You see, my ex and I had a grand plan. We were going to take a month off work between March and April, and travel around Japan. I am desperate to go to Japan, but never wanted to go alone. So, we decided to take this extended break and follow the cherry blossoms as they bloomed. My birthday would be while we were there. And I think we both had the same thing in mind. It starts with a “diamond” and ends with a “ring”.

Instead, I’m working like a mad woman. I’ve just ended things with a red-haired Irish man. I’m going on a date on Saturday. I’m going to Paris for work, shortly followed by New York. And on my birthday I’m having a night of drinks and ping pong with all my favourite cats.

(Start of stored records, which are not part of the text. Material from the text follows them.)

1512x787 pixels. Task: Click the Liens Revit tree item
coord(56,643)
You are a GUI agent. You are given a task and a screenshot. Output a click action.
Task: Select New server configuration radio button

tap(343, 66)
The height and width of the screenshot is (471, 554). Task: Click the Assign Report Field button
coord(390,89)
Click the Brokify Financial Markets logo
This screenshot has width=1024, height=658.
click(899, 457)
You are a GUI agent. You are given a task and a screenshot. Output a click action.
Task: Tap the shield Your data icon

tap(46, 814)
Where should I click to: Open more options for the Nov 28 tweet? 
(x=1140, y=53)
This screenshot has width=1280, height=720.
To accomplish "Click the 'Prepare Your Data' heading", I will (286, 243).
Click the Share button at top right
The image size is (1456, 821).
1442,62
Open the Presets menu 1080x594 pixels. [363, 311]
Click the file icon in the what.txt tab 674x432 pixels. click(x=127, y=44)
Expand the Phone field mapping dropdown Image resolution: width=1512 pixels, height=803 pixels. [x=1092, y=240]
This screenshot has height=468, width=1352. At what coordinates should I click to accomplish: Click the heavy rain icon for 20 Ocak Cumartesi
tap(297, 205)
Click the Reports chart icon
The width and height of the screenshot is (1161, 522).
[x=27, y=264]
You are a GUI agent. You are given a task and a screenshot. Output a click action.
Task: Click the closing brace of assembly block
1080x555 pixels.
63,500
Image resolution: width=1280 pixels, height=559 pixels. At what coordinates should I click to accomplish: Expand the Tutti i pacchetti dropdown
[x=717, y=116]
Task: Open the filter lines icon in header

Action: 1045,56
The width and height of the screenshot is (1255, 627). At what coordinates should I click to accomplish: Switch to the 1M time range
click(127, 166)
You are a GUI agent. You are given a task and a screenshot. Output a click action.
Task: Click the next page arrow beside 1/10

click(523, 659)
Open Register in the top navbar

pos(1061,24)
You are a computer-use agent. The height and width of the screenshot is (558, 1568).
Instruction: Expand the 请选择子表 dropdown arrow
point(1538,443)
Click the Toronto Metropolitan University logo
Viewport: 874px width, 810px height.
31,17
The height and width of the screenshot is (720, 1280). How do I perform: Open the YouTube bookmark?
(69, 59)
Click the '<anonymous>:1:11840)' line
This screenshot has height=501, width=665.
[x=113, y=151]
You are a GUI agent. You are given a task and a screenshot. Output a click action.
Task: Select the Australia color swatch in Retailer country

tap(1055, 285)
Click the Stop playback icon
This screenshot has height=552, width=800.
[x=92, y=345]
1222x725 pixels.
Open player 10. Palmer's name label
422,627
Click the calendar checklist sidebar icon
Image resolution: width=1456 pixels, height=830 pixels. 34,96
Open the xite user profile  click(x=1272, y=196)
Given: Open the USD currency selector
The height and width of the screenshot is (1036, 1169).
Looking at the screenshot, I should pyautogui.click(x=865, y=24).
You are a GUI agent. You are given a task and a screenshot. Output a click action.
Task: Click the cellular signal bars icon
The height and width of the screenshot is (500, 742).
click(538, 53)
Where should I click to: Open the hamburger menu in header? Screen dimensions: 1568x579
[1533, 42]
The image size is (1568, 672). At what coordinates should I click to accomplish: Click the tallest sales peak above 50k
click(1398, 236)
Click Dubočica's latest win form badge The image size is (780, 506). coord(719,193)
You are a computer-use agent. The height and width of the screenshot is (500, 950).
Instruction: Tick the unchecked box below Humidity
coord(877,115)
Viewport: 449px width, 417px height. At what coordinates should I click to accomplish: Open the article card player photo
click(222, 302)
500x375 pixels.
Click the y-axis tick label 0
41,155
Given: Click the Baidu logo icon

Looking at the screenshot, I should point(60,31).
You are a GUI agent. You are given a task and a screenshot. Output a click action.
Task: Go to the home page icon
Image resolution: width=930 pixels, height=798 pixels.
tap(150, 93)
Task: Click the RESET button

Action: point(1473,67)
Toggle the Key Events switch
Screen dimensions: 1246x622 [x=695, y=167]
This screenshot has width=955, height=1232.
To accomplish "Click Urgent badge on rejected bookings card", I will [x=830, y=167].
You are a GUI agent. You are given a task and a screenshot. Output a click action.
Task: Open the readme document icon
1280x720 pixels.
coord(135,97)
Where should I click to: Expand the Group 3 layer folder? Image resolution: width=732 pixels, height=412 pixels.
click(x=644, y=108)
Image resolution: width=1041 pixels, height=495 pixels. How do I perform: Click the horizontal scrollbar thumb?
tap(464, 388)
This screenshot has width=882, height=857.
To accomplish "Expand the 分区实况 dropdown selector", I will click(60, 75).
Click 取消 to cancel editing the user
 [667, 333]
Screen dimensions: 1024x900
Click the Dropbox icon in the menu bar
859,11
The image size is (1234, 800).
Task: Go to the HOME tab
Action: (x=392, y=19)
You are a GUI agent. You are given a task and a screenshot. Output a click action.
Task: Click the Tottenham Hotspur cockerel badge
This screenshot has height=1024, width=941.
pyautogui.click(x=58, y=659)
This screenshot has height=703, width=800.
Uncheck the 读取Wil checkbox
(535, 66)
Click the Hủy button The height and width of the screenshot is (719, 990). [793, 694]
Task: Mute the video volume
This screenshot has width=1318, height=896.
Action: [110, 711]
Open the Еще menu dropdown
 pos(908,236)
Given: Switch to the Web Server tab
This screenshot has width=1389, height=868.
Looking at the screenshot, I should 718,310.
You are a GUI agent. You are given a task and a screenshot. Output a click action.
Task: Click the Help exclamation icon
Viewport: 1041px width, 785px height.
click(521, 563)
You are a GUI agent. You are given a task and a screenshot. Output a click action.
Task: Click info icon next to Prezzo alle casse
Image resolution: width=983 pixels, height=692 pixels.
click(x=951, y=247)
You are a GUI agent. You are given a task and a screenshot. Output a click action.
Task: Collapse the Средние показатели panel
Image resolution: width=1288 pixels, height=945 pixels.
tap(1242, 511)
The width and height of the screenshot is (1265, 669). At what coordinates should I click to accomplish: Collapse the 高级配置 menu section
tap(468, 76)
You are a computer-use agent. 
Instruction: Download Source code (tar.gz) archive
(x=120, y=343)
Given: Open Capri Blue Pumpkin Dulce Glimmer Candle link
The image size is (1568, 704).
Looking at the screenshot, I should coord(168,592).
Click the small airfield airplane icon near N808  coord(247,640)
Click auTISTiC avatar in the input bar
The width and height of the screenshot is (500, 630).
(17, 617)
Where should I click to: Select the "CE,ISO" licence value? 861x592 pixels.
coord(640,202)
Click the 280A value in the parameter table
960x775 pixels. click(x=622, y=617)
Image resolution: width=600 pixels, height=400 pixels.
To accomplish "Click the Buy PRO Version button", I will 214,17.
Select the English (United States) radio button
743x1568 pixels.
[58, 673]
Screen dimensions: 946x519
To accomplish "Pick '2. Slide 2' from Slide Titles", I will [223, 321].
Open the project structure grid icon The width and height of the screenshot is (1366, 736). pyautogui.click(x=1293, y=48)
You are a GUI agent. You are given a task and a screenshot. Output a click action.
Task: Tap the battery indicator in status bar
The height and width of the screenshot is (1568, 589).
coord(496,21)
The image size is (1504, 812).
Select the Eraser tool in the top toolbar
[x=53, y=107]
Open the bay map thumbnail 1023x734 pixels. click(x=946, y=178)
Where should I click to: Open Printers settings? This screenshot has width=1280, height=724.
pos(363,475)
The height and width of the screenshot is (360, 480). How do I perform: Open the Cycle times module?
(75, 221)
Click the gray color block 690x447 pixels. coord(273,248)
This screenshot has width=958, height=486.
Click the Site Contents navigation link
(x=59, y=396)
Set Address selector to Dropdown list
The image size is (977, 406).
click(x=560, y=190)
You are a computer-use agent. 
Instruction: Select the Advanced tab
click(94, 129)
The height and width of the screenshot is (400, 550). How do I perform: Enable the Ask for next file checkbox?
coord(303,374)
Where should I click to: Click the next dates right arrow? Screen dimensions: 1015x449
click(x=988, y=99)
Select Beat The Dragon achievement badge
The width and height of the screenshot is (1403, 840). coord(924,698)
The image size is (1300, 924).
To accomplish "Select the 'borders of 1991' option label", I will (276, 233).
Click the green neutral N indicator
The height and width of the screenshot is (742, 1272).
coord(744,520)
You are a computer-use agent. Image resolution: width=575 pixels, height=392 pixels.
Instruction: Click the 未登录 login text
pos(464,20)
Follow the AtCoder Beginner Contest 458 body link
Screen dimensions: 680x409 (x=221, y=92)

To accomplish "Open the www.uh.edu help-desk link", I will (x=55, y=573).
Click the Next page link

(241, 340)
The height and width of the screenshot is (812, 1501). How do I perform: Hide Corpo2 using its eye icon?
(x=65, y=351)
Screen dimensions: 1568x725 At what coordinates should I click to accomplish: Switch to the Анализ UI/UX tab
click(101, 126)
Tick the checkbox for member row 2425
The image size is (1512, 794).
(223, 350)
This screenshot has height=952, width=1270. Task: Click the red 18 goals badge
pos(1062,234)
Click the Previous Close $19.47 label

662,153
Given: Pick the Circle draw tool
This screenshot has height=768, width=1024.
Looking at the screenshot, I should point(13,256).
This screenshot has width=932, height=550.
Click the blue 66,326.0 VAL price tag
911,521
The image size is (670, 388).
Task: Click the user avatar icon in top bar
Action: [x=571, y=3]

Not what I planned. Not what I imagined. But not a bad way to spend the springtime either.

And maybe this is a sign that the gaping, painful void he left behind is closing. It will leave scars. Scars that hurt to talk about. Scars that are visible to others through my behaviour at times. But I can just about get my head above the darkness and say, “F*** you for what you did to me. F*** you for not appreciating me. I’ll find someone worth going to Japan with.”

He’s ruined enough already. I’ve been planning my dream trip to Japan for years.

It would have sucked to have him in all the photos.

2 Responses to “Springtime”

  1. luciddream85 March 19, 2014 at 8:53 pm #

    That’s a fantastic way to look at it. You don’t need to go somewhere with someone who would have just broke you down in the long-run. All of your memories would be tainted by the heartbreak. That bastard.